Computer-aided software engineering

Computer-aided software engineering (CASE) is the scientific application of a set of tools and methods to a software system which is meant to result in high-quality, defect-free, and maintainable software products.[1] It also refers to methods for the development of information systems together with automated tools that can be used in the software development process.[2]

Contents

Overview

The term "computer-aided software engineering" (CASE) can refer to the software used for the automated development of systems software, i.e., computer code. The CASE functions include analysis, design, and programming. CASE tools automate methods for designing, documenting, and producing structured computer code in the desired programming language.

CASE software supports the software process activities such as requirement engineering, design, program development and testing. Therefore, CASE tools include design editors, data dictionaries, compilers, debuggers, system building tools, etc.

CASE also refers to the methods dedicated to an engineering discipline for the development of information system using automated tools.

CASE is mainly used for the development of quality software which will perform effectively.

History

The ISDOS project at the University of Michigan initiated a great deal of interest in the whole concept of using computer systems to help analysts in the very difficult process of analysing requirements and developing systems. Several papers by Daniel Teichroew fired a whole generation of enthusiasts with the potential of automated systems development. His PSL/PSA tool was a CASE tool although it predated the term. His insights into the power of meta-meta-models was inspiring, particularly to a former student, Dr.
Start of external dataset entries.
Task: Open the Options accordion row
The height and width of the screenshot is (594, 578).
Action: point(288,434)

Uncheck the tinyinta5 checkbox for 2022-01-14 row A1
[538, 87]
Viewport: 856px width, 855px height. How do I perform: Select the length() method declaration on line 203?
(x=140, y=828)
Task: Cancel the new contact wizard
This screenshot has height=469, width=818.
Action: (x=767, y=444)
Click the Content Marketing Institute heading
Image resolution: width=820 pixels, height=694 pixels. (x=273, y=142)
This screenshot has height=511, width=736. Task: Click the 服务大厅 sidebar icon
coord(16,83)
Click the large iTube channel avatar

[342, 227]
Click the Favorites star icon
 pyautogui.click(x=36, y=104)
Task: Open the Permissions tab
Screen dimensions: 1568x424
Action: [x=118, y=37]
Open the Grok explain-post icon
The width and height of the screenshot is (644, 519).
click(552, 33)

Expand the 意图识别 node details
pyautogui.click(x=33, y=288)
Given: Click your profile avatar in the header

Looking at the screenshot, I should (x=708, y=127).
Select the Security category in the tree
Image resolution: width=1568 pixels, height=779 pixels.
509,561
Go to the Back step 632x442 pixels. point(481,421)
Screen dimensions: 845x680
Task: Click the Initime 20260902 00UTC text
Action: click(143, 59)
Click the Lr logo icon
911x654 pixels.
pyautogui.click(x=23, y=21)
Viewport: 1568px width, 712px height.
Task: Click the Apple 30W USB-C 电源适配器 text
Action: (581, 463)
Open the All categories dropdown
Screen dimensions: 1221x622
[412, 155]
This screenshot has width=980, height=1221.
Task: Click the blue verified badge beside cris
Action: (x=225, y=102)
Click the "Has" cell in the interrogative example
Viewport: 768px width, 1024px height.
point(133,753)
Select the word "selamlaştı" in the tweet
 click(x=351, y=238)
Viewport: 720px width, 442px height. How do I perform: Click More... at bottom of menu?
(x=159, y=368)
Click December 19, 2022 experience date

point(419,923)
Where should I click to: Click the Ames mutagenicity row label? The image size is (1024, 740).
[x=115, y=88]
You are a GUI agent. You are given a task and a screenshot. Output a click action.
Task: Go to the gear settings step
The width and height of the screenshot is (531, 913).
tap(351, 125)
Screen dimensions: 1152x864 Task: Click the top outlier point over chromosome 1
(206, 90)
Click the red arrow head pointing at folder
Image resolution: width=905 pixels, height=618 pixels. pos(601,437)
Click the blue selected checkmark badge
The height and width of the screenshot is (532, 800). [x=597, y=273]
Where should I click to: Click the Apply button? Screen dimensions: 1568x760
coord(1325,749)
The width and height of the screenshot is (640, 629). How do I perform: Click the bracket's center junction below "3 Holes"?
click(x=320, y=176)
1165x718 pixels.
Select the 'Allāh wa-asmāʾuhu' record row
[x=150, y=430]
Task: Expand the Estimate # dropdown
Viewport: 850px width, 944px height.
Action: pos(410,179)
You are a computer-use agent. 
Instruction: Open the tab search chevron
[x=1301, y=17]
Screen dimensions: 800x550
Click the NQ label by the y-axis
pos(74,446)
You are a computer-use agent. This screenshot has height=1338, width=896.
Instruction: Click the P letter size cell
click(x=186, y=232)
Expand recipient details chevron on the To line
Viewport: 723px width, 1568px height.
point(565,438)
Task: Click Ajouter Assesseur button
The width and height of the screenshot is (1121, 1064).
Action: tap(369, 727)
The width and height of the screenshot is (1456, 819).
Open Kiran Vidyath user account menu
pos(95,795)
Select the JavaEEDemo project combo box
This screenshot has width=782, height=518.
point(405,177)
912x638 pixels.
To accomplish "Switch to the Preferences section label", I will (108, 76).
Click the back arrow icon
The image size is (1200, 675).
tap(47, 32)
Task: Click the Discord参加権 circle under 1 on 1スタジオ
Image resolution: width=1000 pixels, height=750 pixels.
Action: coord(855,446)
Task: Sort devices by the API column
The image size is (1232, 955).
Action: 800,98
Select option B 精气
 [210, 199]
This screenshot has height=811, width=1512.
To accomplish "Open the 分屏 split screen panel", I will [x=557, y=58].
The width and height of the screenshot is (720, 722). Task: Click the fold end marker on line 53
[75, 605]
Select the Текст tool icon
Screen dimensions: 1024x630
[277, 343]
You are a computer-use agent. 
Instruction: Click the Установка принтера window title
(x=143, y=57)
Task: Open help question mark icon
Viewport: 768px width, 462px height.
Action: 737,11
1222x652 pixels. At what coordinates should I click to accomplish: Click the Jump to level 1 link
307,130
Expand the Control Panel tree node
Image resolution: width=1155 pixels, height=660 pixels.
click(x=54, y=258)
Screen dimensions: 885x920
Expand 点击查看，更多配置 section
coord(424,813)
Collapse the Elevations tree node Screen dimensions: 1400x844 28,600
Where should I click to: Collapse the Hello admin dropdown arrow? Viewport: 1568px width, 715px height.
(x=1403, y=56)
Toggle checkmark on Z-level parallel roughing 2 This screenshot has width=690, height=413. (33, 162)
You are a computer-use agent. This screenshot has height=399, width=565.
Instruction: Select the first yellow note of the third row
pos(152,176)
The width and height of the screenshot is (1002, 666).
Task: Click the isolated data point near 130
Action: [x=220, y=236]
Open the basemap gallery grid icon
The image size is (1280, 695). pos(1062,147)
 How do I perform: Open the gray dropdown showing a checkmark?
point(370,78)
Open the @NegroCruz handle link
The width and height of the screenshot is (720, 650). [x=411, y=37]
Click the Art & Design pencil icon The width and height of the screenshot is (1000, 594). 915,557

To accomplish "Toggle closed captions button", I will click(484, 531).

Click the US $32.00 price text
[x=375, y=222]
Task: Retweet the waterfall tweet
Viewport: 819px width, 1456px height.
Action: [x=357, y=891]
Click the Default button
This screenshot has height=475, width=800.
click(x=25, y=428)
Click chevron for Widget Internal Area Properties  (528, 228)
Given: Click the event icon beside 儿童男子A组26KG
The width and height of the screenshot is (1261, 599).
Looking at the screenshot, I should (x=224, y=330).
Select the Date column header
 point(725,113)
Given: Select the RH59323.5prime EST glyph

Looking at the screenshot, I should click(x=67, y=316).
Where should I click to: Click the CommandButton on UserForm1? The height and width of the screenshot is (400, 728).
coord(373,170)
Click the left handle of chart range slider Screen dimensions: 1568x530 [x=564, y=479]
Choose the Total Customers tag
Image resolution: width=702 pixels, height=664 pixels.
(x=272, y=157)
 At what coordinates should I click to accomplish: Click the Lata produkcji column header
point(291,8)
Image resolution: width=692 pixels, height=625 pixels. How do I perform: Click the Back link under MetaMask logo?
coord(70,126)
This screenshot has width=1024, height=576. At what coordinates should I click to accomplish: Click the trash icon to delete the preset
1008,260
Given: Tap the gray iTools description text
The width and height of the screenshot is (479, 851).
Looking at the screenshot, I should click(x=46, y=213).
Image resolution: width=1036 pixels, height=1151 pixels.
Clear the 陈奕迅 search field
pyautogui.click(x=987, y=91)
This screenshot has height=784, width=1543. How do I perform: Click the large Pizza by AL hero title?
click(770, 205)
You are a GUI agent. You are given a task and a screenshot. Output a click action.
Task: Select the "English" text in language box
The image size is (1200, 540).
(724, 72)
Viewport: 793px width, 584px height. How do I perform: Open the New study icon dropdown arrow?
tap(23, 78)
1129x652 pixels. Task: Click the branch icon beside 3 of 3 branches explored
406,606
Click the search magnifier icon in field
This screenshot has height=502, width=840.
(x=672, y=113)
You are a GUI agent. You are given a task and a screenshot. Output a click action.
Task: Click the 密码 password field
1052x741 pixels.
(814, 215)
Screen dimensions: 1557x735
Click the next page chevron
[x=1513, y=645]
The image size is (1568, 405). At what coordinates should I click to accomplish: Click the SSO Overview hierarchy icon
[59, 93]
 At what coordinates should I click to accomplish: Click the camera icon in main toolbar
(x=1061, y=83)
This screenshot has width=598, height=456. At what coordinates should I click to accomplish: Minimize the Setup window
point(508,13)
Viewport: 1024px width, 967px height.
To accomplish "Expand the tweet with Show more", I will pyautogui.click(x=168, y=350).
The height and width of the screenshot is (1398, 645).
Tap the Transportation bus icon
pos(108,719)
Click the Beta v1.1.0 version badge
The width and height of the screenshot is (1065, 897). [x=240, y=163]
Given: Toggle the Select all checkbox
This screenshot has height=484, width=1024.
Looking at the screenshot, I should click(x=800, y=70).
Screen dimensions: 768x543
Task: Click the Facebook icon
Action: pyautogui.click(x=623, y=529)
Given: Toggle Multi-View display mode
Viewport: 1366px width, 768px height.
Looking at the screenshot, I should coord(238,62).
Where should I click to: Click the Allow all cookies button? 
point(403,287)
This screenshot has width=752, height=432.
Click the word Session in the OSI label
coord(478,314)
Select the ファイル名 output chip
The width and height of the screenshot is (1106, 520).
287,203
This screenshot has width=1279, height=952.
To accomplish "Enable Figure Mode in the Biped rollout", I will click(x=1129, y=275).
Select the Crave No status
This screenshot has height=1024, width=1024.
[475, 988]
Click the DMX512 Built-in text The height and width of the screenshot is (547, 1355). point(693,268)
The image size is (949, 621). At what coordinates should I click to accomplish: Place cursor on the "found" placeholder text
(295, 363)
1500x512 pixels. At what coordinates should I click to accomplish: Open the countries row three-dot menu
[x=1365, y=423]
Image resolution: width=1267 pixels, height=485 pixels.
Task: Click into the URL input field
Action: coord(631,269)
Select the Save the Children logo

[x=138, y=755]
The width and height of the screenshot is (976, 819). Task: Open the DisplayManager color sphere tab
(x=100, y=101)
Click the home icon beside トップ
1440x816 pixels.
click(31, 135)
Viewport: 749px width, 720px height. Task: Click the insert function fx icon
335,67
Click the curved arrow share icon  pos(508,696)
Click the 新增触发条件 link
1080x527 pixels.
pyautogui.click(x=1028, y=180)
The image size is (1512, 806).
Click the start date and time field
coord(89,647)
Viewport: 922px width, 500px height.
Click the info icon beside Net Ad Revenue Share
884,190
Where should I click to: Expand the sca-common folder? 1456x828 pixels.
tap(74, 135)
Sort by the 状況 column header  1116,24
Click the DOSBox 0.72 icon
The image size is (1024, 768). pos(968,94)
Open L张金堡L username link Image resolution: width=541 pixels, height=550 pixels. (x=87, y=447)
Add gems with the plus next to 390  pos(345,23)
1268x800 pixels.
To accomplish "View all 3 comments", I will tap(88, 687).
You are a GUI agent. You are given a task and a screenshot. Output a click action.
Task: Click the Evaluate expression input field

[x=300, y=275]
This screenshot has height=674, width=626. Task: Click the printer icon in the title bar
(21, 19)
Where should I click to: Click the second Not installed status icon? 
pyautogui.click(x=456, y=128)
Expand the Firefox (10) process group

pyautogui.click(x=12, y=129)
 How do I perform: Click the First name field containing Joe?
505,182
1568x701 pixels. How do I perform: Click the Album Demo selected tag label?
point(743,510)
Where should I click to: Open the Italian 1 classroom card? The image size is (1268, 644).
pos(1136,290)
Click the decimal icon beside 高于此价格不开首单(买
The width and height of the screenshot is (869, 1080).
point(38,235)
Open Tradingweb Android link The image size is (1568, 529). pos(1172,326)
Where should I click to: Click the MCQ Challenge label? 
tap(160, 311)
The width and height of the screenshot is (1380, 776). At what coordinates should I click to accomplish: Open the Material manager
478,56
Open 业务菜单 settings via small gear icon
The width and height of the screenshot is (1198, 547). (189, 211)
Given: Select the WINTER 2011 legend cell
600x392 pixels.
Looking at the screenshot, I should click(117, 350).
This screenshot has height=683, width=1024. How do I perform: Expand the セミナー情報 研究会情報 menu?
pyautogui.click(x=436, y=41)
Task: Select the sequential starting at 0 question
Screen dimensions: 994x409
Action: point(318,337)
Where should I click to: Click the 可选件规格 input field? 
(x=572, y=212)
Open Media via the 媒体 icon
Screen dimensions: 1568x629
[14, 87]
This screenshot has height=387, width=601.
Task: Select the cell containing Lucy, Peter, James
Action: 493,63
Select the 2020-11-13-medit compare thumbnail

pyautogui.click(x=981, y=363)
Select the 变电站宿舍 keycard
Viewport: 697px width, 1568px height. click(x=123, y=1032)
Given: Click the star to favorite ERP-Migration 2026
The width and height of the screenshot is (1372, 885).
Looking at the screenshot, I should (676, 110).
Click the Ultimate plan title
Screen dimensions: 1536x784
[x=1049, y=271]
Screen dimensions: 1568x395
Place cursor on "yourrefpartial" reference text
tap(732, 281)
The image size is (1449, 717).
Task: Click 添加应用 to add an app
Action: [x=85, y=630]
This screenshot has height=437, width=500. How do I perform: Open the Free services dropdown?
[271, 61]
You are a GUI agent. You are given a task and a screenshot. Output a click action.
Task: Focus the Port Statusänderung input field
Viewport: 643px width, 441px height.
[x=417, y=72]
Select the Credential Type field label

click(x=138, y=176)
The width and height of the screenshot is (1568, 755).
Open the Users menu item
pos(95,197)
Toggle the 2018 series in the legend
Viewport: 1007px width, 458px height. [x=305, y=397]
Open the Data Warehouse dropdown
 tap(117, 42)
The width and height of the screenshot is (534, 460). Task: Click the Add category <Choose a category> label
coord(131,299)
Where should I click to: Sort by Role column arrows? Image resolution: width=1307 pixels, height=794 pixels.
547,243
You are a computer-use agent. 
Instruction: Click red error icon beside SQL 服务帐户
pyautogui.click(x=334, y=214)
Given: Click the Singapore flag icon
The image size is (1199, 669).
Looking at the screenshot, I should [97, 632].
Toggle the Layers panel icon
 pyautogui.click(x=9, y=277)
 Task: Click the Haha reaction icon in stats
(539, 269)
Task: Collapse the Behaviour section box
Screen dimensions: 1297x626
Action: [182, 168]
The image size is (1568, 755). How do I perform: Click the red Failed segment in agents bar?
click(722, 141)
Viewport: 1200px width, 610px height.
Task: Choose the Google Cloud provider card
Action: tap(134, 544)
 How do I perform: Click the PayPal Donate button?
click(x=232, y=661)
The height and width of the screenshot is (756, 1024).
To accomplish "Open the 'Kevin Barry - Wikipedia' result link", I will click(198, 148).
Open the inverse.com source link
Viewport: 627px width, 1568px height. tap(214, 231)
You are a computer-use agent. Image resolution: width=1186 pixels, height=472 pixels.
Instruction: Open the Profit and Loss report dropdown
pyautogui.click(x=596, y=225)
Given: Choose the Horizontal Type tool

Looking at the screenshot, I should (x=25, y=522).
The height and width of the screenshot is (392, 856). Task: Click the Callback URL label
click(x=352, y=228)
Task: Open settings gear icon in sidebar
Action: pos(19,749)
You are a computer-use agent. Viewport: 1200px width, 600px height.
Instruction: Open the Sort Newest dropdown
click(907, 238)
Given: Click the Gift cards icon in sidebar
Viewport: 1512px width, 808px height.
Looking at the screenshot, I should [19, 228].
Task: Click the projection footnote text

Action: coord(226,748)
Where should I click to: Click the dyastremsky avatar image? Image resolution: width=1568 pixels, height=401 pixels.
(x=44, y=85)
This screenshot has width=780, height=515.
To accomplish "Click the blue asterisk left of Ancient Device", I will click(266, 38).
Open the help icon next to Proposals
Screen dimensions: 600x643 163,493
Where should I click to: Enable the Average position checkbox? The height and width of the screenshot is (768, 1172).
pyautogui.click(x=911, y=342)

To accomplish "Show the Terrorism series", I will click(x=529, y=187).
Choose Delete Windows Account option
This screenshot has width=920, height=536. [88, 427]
Hasan Sayani, currently Professor, Program Director at University of Maryland University College.

Another major thread emerged as a logical extension to the DBMS directory. By extending the range of meta-data held, the attributes of an application could be held within a dictionary and used at runtime. This "active dictionary" became the precursor to the more modern "model driven execution" (MDE) capability. However, the active dictionary did not provide a graphical representation of any of the meta-data. It was the linking of the concept of a dictionary holding analysts' meta-data, as derived from the use of an integrated set of techniques, together with the graphical representation of such data that gave rise to the earlier versions of I-CASE.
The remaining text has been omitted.